先物取引市場では、多様な商品、金利、通貨、株価指数などの先物取引が行われています。しかし学生さんはなかなか先物取引市場の重要性を理解できないので、最初に『千と千尋の経済学:デリバティブの「化け物語」』の次の一節を使って、先物取引が私たちの日常生活に不可欠な金融活動であることを解説します。
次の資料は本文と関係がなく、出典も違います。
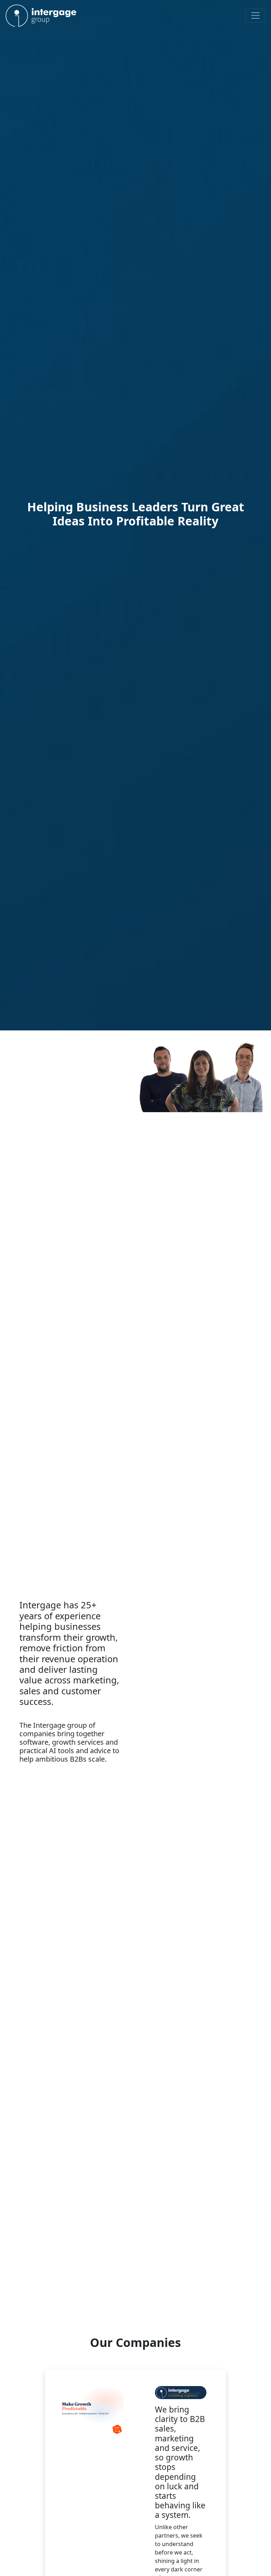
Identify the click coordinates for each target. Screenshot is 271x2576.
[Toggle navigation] (255, 15)
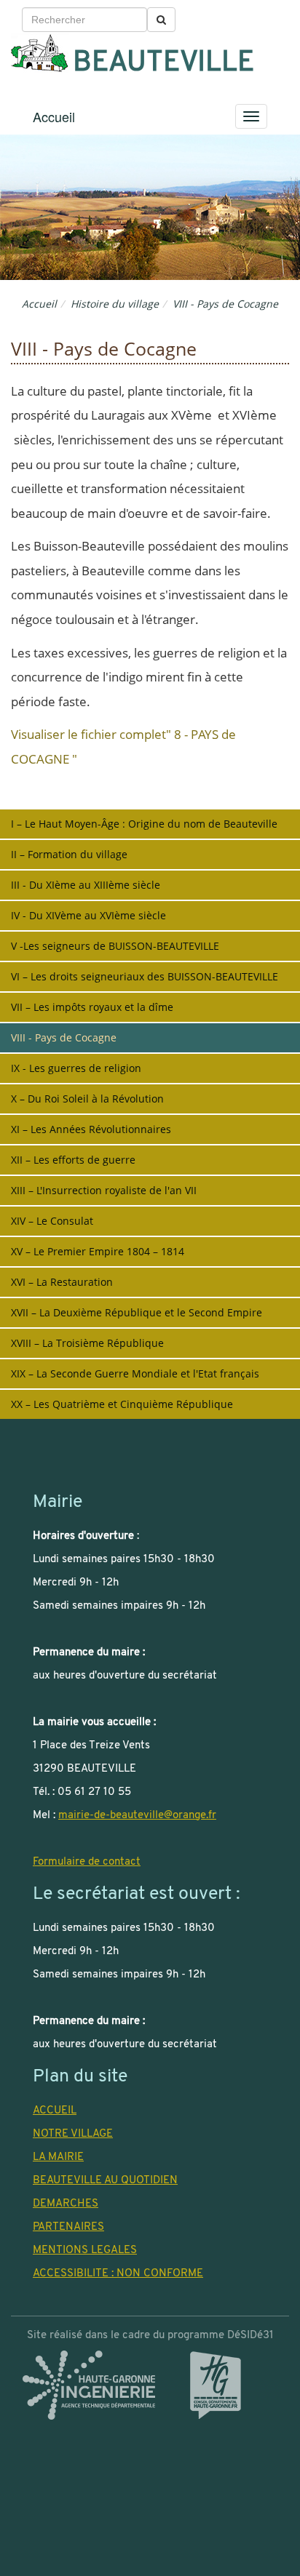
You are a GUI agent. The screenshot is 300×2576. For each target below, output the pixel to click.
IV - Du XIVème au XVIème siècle (88, 915)
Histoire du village (115, 304)
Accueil (54, 116)
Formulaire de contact (87, 1862)
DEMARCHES (65, 2203)
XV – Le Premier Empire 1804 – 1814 (97, 1251)
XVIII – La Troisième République (87, 1343)
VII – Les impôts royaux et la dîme (92, 1007)
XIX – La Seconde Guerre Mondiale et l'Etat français (135, 1373)
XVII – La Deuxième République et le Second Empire (136, 1312)
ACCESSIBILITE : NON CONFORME (118, 2273)
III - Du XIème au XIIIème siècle (85, 885)
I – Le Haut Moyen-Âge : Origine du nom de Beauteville (144, 824)
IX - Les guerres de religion (76, 1068)
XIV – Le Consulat (52, 1221)
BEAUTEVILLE (163, 63)
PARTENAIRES (68, 2227)
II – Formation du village (69, 854)
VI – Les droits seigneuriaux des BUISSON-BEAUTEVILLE (144, 976)
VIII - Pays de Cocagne (64, 1037)
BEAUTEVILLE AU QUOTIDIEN (105, 2180)
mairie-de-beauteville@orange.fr (137, 1815)
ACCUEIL (54, 2110)
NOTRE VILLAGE (73, 2134)
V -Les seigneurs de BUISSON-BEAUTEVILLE (115, 946)
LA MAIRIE (58, 2157)
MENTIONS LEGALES (85, 2250)
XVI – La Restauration (62, 1282)
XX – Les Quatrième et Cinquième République (122, 1404)
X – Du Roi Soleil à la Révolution (87, 1098)
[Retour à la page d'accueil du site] (40, 52)
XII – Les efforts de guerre (73, 1160)
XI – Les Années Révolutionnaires (91, 1129)
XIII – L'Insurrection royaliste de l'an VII (104, 1190)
 「私たちの生活のほとんどすべてが、先物市場のお世話になっています。例えば、みなさんが食べる朝食は、パン(麦)やご飯(米)、ハム・ソーセージ(牛や豚)、私の大好きなコーヒーなどですよね。これら食品の原材料、麦、米、家畜、コーヒー豆は全部、先物市場で価格が決まり、それを商社の人達や流通業者が食卓に届けてくれているわけです。またケーキやチョコに使われる砂糖やココアも先物の対象です。だから先物取引がうまくいかないと、ケーキやチョコの値段が乱高下するかも知れません。
 次に、私たちが身につける衣服は綿やレーヨンなどの化繊でできていますが、綿も化繊(石油製品)も、ドライクリーニング(ガソリン利用)も先物取引の対象です。スーパーでもらうナイロンの袋も石油製品ですから先物取引の対象になります。
 それから教室を暖房・冷房してくれる電気は、石炭や天然ガスを使います。金(ゴールド)も先物商品ですが、その金を採掘するのに石油がたくさん使われています。また銀の先物価格は工業用品や太陽光発電の価格に影響を与えます。それから電気を送電する電線は先物取引される銅です。
 皆さんが乗るオートバイや自動車、バスで使うガソリンも、全部、先物市場の取引で成り立っています。例えば2014年の夏のガソリンの値段はリッター160円を超えて上昇しましたが、2015年に入ると120円台まで低下しています。その理由は、・・・、原油の先物価格が1バレル(約159リットル)100ドルから40ドル台まで暴落したからです 。
 このように、私たちの生活を支えている重要な商品はすべて先物市場で活発に取引されて価格が決定されています。そして私がいつもヤフーやブルームバーグのニュース を皆さんに見せるとき、為替相場を必ずチェックします。日本経済を支える輸出や輸入に、この為替の先物市場が重要な役割を担っているからですね 。」

 先物市場の重要性を理解してもらったら、次に動画(YouTubeやテレビ番組等)を使って学生さんに貧困の実態を見てもらいます。
今年の授業では「世界がもし100人の村だったら (テレビ番組)」、「ゴミは"カネ"なり!」のビデオやYouTubeを使いました。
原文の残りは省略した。